Find all strictly increasing bijective functions $h:\mathbb{R}\to\mathbb{R}$ such that $$h(x) + h^{-1}(x) = 2x$$ for all $x\in\Bbb R$.  Here $h^{-1}:\mathbb{R}\to\mathbb{R}$ denotes the inverse function of $h$.

Answer: $h(x) = x + b$ for some fixed real $b$.
Solution
Suppose for some $a$, we have $h(a) ≠ a$. Then for some $b ≠ 0$, we have $h(a) = a + b$. Hence $h(a + b) = a + 2b$ (because $h\big( h(a) \big) + h^{-1}\big( h(a) \big) = 2 h(a)$, so $h(a + b) + a = 2a + 2b$) and by two easy inductions, $$h(a + nb) = a + (n+1)b$$ for all integers $n$ (positive or negative).
Now take any $x$ between $a$ and $a + b$. Suppose $h(x) = x + c$. The same argument shows that $$h(x + nc) = x + (n+1)c.$$ Since $h$ is strictly increasing $x + c$ must lie between $h(a) = a + b$ and $h(a+b) = a + 2b$. So by a simple induction $x + nc$ must lie between $a + nb$ and $a + (n+1)b$. So $c$ lies between $b + \frac{a-x}n$ and $b + \frac{a+b-x}n$ for all $n$. Hence $c = b$. Hence $h(x) = x + b$ for all $x$.
If there is no $a$ for which $h(a) ≠ a$, then we have $h(x) = x$ for all $x$.
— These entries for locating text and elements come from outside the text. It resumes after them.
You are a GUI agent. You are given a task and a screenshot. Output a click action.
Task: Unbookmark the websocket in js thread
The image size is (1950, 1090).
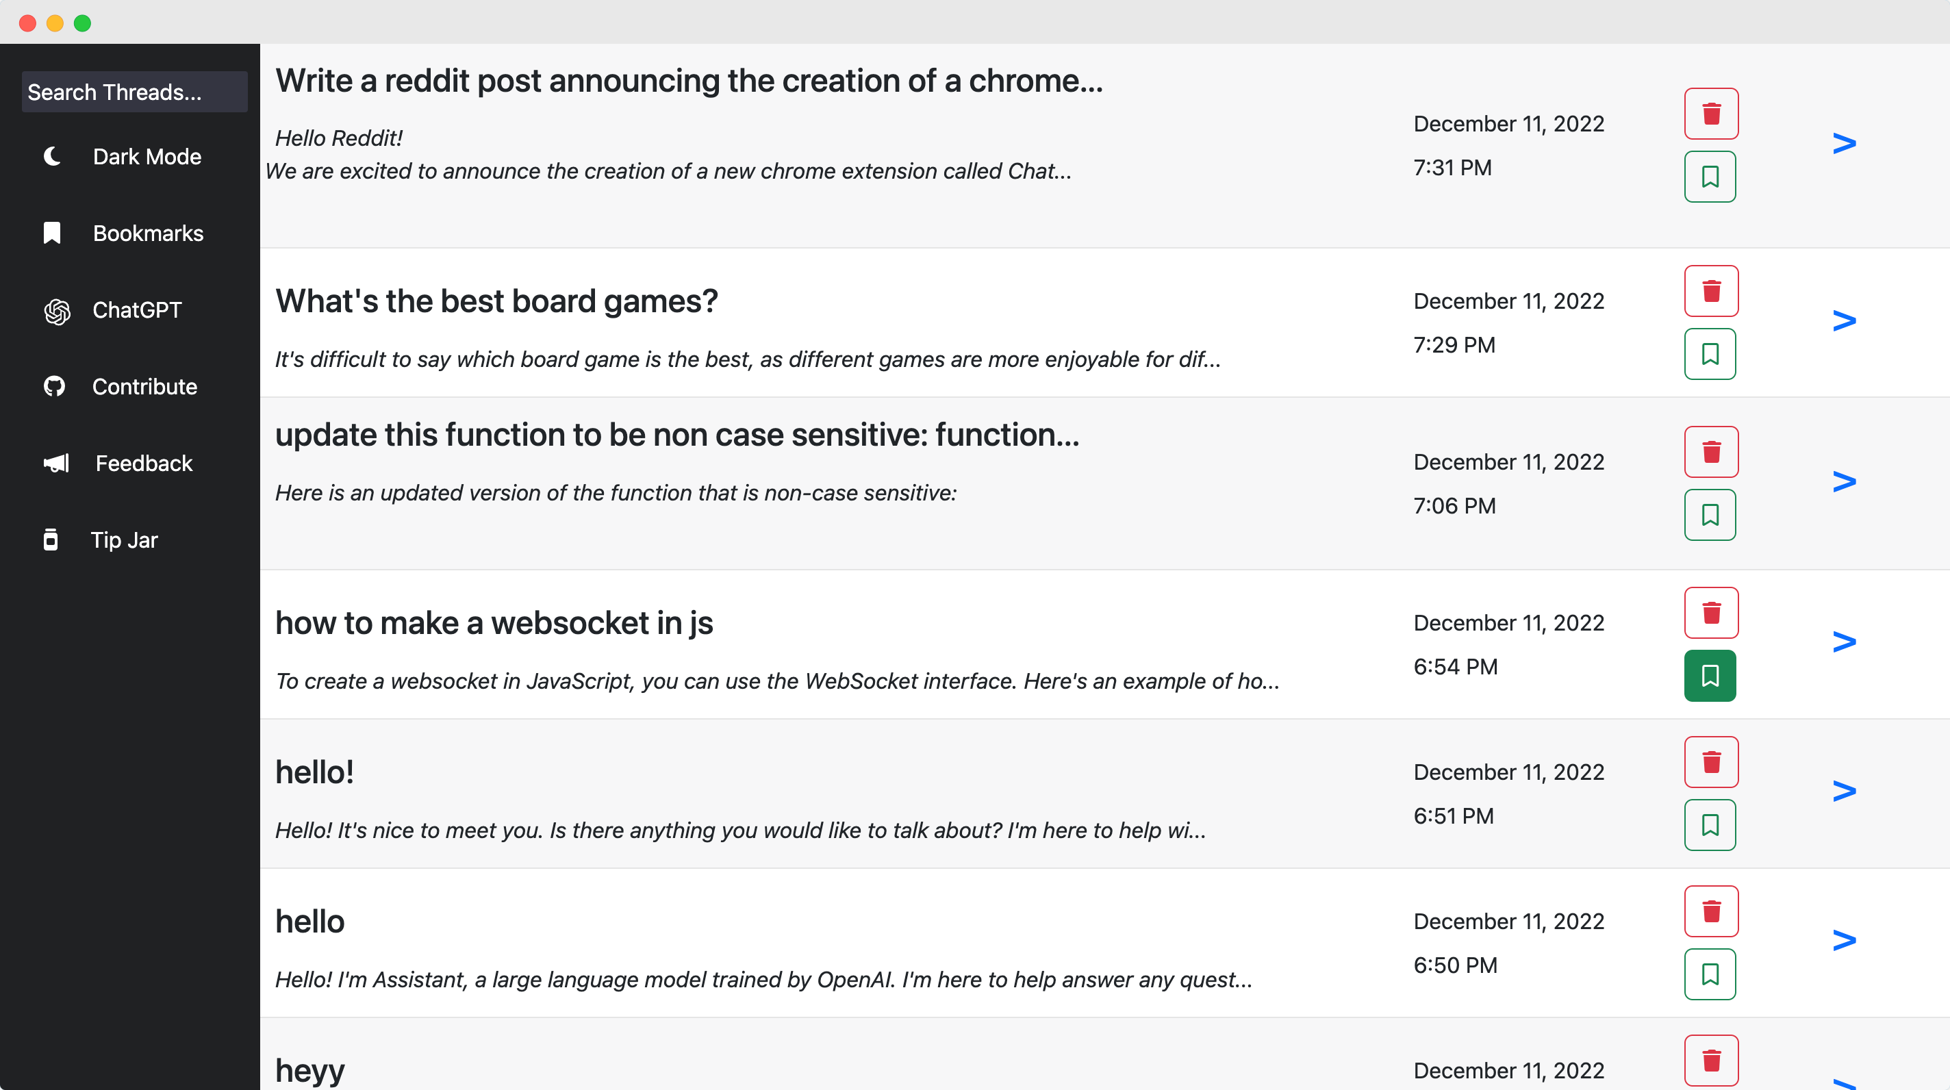pos(1710,675)
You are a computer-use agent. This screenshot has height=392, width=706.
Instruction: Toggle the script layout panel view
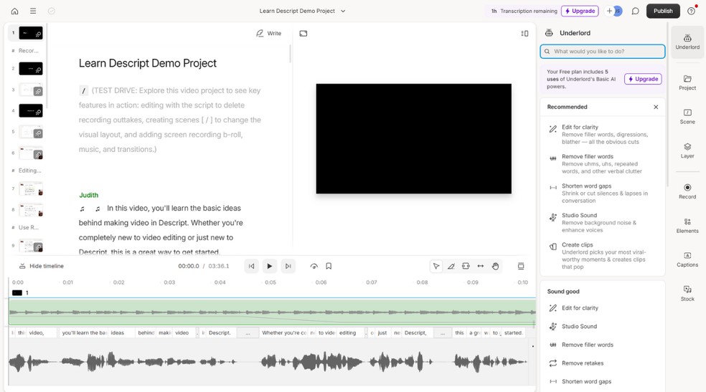coord(524,33)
Remark:  This is a copy of the solution given in this link.  This website moved locations a few times in the past, so I decided to make a copy of the solution in case it is moved again. The condition that $h$ is a strictly increasing bijection can be replaced by the condition that $h$ is a continuous bijection.